Article 2 : L'arrêté en date du 15 novembre 1989 par lequel le maire de Fréjus a accordé un permis de construire à la société méditerranéenne immobilière et foncière SOMEDIF est annulé.
Article 3 : L'arrêté du préfet du Var en date du 7 décembre 1989 déclarant d'utilité publique les travaux et acquisitions nécessaires à la réalisation de la zone d'aménagement concerté de Port-Fréjus à Fréjus est annulé.
Article 4 : Les conclusions de la ville de Fréjus tendant à l'application des dispositions de l'article 75-I de la loi n° 91-647 du 10 juillet 1991 sont rejetées.

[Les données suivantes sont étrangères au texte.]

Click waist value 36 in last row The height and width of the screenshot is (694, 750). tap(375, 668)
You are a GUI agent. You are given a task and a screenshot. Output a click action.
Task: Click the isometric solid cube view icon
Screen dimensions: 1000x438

Article 5 : La présente décision sera notifiée à l'Association de défense des quartiers de Fréjus, Fréjus-Plage, Villepey et Saint-Aygulf, à la société anonyme BATICOS, à la société civile immobilière Azul Résidence, à l'association de défense des victimes de troubles de voisinage, à l'association SOS Environnement, à Mme Jeannine de I..., M. Philippe B..., à M. René A..., à M. Séverin G..., à Mme Ida Y..., à M. C...
G..., à Mme H..., à M. André D..., à M. Jacques Z..., à Mme Vilma X..., à M. Youssef E..., à la ville de Fréjus et au ministre de l'équipement, des transports et du tourisme.